Eight of the News Press firings — found by the NLRB in August, 2011 to have been unlawful — are due to be considered by the DC Court of Appeals later this year. The second host of unfair labor practice filings has just resulted in a Board decision upholding all of the findings of an administrative law judge, condemning the newspaper for those wall-to-wall transgressions that affected every member of the bargaining unit. (The Board decision in the earlier case — where another judge ruled in the employees’ favor in December, 2007 — was stalled for two years because the NLRB agency, due to anti-worker Republican intransigency in the Senate, dropped to two members at about the same time. The Supreme Court ruled that the Board’s decisions, issued by only two members, were invalid.

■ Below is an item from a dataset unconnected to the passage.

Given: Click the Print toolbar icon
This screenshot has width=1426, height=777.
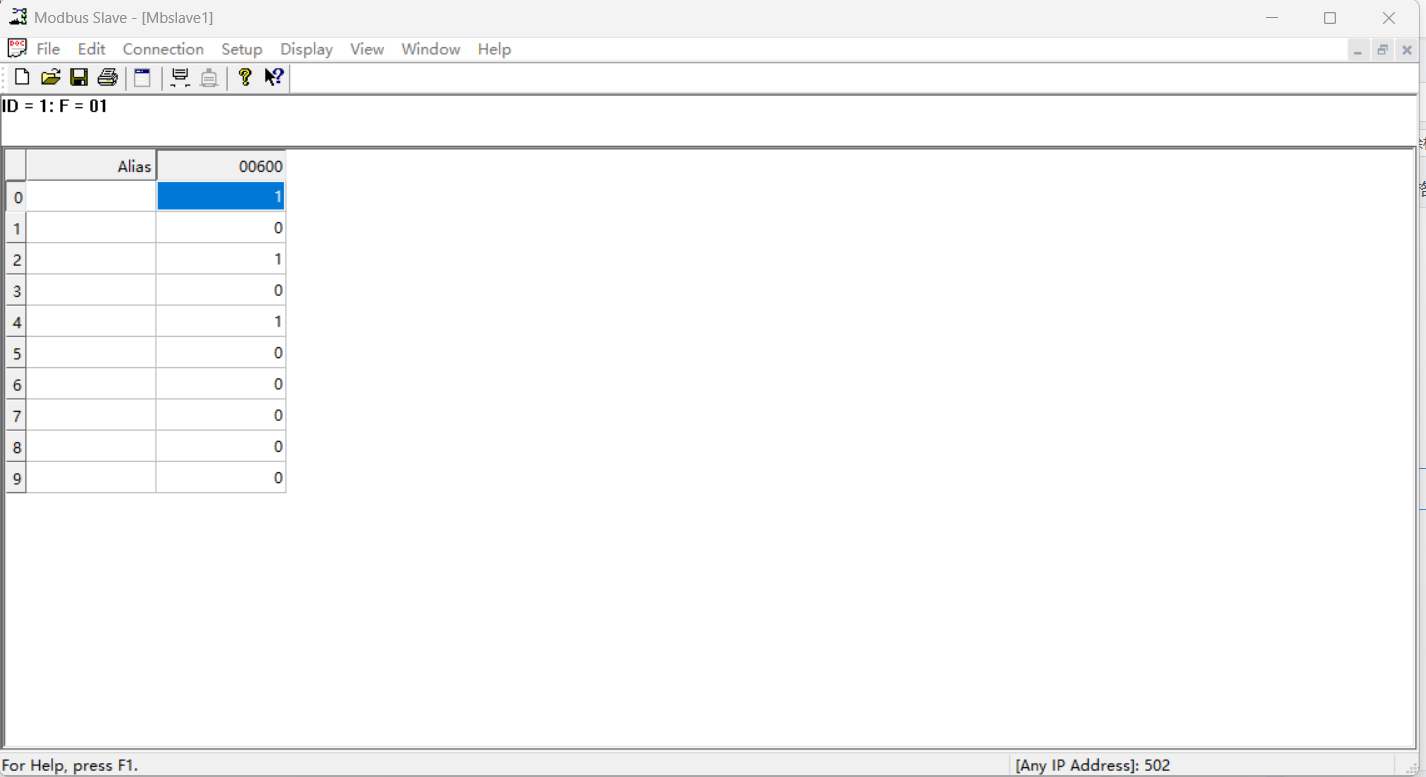Looking at the screenshot, I should click(x=108, y=77).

Chances are, the two members could not agree on a decision in that News-Press case, though in August, 2011 three members, including Republican Brian Hayes, did agree that the newspaper had engaged in “egregious” unfair labor practices.)

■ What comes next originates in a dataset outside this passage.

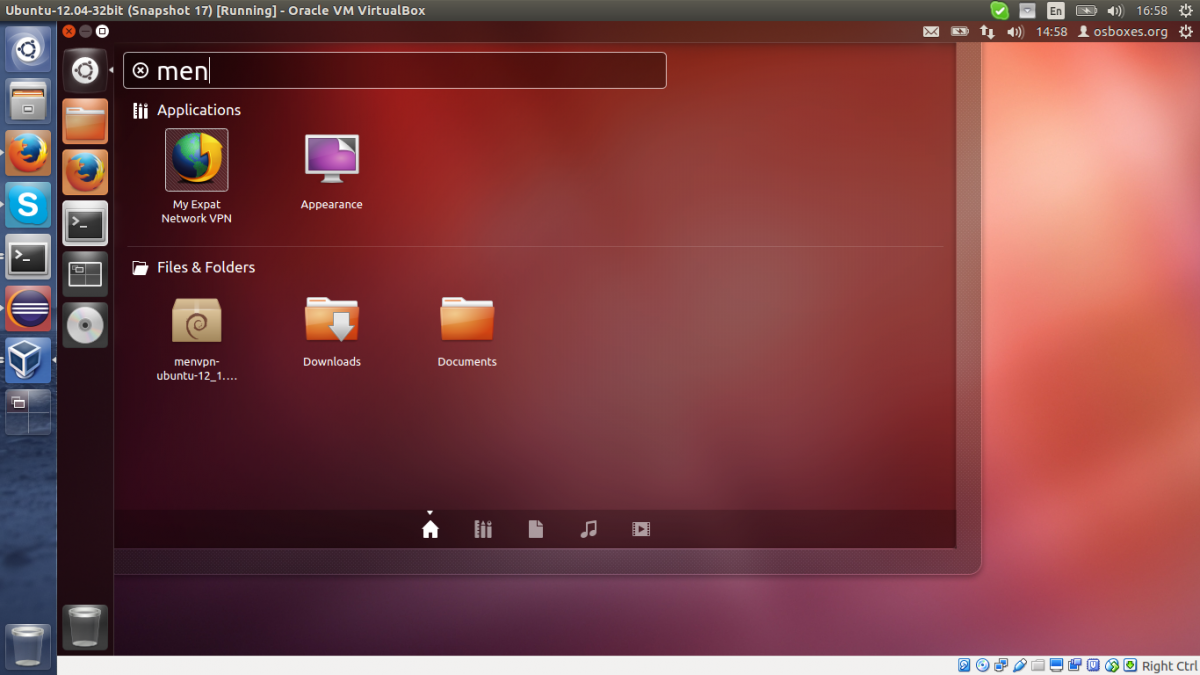Viewport: 1200px width, 675px height.
Task: Open the session gear menu
Action: (1188, 31)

In March, 2008, the NLRB agency tried to cut through the administrative muck by going to court to seek a federal judge’s order to reinstate eight of the illegally fired reporters. The lower court and the appellate court majority concluded that despite a devastating impact on the bargaining unit caused by the News-Press’ attempt to crush the union’s strength in the newsroom through commission of egregious unfair labor practices, an injunction putting the reporters back to work might pose some risk of a threat to the newspaper’s right to publish as it saw fit. Hence, in a 2-1 decision issued in January, 2010, the Court of Appeals denied the Board’s request for injunction. The judges who took that view declined to separate McCaw’s right to publish and ensure that her reporters were toeing her editorial line from McCaw’s duty to comply with the rigors of labor law as any other employer must (and  as the US Supreme Court declared that newspapers must, some 75 years ago). Last year the NLRB unanimously found no merit to the News-Press’ attempt to use the constitution as a sword to eviscerate labor law rights — a notion that could, if adopted, privilege newspapers from having to comply with any workplace regulation in the name of freedom of the press.

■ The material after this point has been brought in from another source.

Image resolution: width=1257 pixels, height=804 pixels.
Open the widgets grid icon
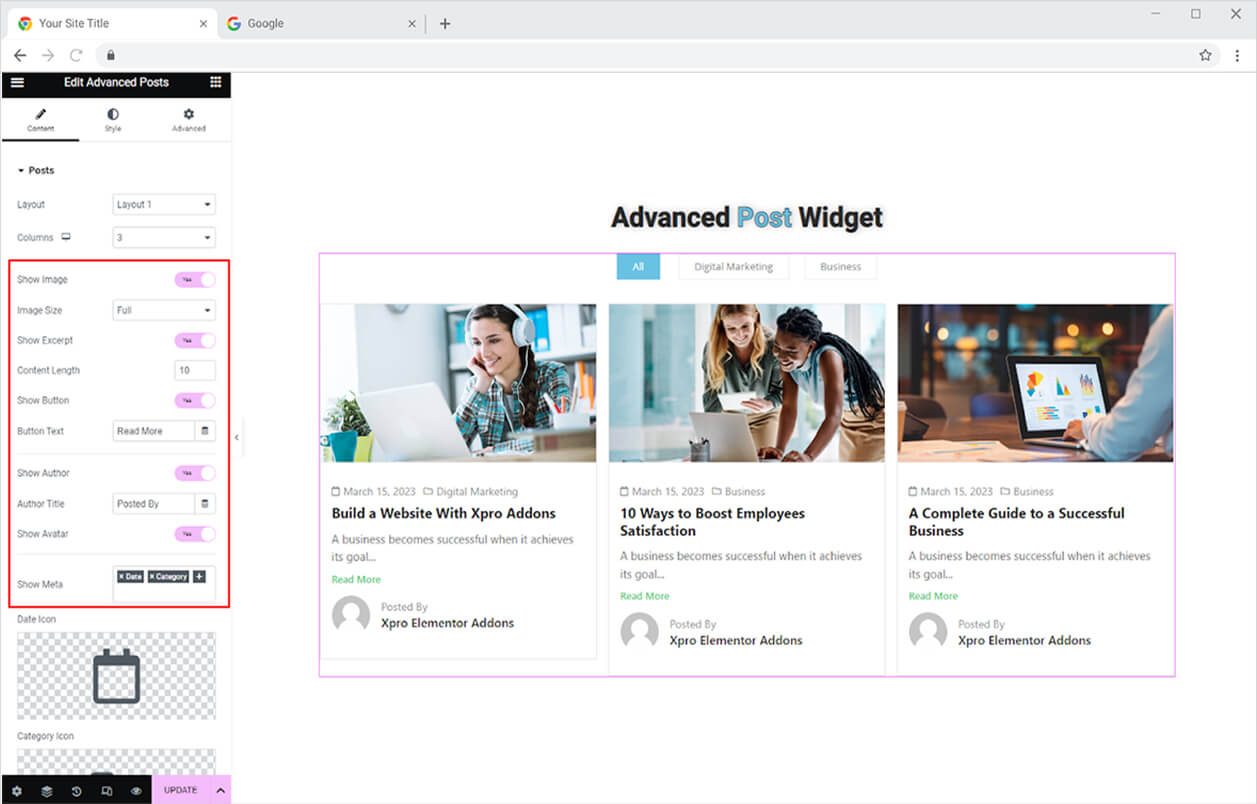pos(216,82)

The Board’s bad faith bargaining decision has finally been issued (but is likely to be appealed). The initial wave of News-Press misconduct, found to have been in blatant disregard of the workers’ rights, is soon to be ruled upon by a Court of Appeals. There is still some reason to believe that justice will eventually be served at Santa Barbara’s oldest newspaper. But this discouraging experience amply illustrates the need for profound  labor law reform – including increased penalties for violators, mandatory “card check” elections, more regulation over employer misconduct during the organizing phase, and expedited treatment of first contract negotiations. It also demonstrates the need for a better understanding by the public, and the judiciary, of the place unions and collective bargaining should hold in this society, as mandated by a Congress motivated by a depression to boost and protect the middle class. Today, with the middle class shrinking, income inequality spiraling, and corporate dominance ever more overbearing, that need to return to and enhance those values could not be more strongly felt.

 Ira L. Gottlieb has been a partner at law firm Bush, Gottlieb, Singer, Lopez, Kohanski, Adelstein and Dickinson since 1989.